What to work on –
In the entries below, find the line with "The width and height of the screenshot is (311, 142)." and the line with "Open the three-dot". Reproduce those two lines and every line between them exactly, and nothing more.

Entries taken from a collection
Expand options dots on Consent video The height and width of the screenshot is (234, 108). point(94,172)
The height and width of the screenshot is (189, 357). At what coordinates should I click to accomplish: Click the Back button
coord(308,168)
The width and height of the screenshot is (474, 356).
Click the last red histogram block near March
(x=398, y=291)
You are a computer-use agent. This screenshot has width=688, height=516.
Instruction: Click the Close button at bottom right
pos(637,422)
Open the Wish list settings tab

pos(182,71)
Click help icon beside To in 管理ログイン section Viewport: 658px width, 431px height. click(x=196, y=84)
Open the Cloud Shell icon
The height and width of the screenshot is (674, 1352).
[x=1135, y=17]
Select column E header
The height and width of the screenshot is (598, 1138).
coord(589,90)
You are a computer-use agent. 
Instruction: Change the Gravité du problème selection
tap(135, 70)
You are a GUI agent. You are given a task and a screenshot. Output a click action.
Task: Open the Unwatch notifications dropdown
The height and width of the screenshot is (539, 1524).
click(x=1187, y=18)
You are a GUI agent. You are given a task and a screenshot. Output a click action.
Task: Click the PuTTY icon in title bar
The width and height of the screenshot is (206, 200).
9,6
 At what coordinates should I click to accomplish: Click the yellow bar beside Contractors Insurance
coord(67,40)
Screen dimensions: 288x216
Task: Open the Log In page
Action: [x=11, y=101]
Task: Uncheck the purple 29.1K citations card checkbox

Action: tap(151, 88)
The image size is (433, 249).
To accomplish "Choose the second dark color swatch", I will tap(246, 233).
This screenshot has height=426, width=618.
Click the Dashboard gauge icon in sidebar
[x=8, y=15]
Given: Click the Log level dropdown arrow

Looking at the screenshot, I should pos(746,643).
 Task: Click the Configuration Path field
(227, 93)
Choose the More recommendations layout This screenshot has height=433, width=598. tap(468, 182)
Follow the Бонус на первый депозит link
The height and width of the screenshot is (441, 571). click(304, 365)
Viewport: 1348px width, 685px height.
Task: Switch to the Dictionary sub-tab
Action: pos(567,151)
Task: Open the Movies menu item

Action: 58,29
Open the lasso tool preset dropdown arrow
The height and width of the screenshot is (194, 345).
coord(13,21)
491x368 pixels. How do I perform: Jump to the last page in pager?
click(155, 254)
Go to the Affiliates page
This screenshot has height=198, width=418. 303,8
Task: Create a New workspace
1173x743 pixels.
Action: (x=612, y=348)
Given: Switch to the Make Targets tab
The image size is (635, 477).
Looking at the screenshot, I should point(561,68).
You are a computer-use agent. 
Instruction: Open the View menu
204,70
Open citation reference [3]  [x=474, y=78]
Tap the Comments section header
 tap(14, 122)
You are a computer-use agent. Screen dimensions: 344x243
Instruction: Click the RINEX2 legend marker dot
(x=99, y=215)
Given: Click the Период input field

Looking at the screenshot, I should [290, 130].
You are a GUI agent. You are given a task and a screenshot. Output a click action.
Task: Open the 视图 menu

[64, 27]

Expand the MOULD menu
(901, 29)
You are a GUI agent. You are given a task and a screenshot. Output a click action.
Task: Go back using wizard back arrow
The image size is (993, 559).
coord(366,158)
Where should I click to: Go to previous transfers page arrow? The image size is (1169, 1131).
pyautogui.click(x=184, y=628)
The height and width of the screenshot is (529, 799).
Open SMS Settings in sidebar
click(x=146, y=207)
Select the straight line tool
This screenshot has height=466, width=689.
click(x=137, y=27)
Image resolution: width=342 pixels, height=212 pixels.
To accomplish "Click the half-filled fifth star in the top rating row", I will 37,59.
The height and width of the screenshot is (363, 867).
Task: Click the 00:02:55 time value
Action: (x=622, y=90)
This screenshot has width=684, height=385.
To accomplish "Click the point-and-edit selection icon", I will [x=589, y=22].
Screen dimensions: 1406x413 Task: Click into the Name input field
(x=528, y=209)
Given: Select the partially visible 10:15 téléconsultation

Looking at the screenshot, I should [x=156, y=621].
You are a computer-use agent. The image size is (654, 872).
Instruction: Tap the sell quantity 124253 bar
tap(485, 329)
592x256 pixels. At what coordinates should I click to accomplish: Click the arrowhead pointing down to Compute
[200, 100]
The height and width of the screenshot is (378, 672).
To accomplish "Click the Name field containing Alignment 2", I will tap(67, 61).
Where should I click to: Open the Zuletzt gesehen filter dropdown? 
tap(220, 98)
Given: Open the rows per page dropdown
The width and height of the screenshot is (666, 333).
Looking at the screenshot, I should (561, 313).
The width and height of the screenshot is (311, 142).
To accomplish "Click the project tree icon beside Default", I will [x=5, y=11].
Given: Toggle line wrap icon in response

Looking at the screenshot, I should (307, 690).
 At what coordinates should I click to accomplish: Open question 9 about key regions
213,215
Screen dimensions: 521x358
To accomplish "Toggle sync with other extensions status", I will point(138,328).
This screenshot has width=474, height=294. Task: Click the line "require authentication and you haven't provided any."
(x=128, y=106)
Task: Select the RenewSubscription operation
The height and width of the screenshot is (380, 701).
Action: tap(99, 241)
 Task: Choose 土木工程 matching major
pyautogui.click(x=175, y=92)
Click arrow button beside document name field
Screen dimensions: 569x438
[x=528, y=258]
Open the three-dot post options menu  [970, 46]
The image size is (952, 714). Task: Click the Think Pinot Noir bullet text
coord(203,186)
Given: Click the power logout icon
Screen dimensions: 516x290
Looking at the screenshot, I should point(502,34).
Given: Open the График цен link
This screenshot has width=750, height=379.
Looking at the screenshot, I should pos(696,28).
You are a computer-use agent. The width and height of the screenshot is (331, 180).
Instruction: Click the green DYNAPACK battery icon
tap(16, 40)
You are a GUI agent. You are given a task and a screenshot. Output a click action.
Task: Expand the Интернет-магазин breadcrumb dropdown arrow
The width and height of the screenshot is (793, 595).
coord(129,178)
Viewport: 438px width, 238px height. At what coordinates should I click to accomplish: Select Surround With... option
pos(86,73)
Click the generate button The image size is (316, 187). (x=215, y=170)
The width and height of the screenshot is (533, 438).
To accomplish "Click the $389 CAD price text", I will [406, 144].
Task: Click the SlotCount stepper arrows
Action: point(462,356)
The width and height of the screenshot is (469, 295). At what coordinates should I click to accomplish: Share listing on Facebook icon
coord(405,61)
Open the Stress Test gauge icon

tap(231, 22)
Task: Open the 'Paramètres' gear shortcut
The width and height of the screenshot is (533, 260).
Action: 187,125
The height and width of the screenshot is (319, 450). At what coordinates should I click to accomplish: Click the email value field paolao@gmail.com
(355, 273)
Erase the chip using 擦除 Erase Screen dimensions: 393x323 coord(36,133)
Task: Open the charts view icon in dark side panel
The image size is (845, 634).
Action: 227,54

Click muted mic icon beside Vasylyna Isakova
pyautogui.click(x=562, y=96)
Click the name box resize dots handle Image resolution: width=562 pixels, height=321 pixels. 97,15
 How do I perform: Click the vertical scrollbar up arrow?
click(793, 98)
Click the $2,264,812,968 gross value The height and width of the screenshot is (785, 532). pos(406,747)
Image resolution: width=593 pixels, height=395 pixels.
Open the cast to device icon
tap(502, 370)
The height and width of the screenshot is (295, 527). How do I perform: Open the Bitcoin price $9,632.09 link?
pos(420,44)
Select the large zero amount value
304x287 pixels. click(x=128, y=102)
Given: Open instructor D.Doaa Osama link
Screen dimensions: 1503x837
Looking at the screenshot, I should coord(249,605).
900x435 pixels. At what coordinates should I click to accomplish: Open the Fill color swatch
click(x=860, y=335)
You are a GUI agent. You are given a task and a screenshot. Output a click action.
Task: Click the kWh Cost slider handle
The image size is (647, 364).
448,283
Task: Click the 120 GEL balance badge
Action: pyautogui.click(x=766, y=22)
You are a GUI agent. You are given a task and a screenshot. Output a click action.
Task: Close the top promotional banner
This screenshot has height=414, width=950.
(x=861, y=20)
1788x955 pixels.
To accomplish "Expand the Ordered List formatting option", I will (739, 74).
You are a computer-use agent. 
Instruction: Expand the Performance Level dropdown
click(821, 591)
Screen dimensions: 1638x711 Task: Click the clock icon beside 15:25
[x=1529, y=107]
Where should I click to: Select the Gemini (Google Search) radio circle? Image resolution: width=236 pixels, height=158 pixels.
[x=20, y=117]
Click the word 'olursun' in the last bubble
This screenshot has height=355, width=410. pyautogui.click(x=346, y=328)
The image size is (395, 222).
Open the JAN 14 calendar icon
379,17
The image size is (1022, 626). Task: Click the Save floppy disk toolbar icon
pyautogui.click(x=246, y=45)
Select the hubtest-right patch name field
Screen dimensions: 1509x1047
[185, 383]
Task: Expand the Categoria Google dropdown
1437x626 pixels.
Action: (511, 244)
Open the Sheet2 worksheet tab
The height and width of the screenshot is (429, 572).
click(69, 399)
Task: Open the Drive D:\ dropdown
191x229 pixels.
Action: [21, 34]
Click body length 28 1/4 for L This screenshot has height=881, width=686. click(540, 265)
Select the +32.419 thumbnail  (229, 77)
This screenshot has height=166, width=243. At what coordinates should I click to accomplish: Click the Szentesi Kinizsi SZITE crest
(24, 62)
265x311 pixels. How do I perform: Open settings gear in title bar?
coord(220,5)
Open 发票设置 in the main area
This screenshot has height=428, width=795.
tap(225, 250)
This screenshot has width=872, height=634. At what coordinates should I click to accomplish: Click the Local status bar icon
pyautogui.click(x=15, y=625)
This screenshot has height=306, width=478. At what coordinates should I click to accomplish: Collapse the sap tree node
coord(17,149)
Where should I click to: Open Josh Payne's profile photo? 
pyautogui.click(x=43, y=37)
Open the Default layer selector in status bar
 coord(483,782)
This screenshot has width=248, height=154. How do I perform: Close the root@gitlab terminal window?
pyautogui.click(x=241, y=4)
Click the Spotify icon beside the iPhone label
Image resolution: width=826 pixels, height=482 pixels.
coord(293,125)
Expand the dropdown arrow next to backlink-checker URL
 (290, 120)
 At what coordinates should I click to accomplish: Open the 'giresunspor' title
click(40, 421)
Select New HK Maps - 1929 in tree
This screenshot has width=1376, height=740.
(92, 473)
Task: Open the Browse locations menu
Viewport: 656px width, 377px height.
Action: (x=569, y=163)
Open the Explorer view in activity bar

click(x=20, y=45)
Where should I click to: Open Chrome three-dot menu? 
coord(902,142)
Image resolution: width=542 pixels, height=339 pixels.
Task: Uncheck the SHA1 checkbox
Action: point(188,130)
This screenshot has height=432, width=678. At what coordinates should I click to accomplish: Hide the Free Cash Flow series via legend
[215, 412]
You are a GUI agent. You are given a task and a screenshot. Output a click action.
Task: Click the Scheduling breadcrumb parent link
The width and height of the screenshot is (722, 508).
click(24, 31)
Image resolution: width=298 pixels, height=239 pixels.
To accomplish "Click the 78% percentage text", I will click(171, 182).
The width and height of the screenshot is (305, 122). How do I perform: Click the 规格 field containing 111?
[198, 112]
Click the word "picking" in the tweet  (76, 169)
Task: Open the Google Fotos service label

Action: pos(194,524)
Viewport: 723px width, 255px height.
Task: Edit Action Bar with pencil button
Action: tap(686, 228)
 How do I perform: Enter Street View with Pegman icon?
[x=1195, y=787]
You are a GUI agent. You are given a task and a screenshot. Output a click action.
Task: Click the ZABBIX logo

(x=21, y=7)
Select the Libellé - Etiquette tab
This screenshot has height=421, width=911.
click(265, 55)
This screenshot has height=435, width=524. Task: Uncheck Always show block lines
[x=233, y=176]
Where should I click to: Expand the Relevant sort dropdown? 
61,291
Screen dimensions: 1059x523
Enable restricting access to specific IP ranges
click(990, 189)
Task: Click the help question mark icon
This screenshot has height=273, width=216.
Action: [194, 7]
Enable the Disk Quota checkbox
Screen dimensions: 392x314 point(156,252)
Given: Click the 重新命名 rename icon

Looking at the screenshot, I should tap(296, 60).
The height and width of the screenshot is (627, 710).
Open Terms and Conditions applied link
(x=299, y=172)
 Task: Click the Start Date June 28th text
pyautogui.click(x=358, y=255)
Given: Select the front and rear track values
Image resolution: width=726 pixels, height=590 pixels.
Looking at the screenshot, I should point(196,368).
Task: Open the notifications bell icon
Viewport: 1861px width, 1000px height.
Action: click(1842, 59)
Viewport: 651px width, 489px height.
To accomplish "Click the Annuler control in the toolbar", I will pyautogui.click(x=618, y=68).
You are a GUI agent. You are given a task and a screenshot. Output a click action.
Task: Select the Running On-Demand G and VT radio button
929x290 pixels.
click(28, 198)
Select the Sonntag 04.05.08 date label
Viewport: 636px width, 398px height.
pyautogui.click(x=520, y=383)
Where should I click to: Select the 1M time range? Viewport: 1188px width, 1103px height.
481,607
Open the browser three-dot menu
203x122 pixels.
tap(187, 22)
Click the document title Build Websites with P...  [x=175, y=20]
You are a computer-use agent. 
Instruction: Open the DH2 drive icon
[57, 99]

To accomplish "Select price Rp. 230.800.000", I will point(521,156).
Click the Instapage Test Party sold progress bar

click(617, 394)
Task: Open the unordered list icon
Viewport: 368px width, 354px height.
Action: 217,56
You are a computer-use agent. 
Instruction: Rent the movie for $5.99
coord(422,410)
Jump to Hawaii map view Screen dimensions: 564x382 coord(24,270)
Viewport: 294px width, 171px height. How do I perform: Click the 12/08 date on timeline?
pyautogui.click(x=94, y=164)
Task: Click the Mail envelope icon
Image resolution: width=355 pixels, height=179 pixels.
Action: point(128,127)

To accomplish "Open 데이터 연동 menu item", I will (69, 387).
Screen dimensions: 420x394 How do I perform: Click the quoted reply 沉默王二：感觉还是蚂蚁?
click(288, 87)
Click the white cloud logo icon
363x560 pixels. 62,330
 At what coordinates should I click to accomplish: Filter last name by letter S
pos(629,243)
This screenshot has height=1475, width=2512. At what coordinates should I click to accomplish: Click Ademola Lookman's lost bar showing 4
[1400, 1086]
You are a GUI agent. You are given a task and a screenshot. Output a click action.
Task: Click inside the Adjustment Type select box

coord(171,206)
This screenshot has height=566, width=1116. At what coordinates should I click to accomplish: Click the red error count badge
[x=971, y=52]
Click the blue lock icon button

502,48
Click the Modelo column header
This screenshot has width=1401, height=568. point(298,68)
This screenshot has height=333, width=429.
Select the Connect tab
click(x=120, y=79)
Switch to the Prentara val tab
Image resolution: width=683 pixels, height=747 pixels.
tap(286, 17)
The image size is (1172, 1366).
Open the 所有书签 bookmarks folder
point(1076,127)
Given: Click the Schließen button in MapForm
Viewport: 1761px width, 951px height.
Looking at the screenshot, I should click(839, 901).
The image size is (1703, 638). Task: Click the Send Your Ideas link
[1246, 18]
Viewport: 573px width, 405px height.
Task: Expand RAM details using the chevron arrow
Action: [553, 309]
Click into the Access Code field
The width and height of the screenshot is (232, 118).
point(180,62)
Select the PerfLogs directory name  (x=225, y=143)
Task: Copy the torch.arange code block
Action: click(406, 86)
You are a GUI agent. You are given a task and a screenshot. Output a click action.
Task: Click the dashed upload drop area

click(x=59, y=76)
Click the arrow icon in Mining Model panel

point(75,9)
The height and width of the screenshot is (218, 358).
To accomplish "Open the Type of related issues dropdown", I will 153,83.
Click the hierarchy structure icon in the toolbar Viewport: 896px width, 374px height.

Problem solution –
The width and height of the screenshot is (311, 142).
To accomplish "Click the project tree icon beside Default", I will [x=5, y=11].
Given: Toggle line wrap icon in response

Looking at the screenshot, I should (307, 690).
 At what coordinates should I click to accomplish: Open question 9 about key regions
213,215
Screen dimensions: 521x358
To accomplish "Toggle sync with other extensions status", I will point(138,328).
This screenshot has width=474, height=294. Task: Click the line "require authentication and you haven't provided any."
(x=128, y=106)
Task: Select the RenewSubscription operation
The height and width of the screenshot is (380, 701).
Action: tap(99, 241)
 Task: Choose 土木工程 matching major
pyautogui.click(x=175, y=92)
Click arrow button beside document name field
Screen dimensions: 569x438
[x=528, y=258]
Open the three-dot post options menu  [970, 46]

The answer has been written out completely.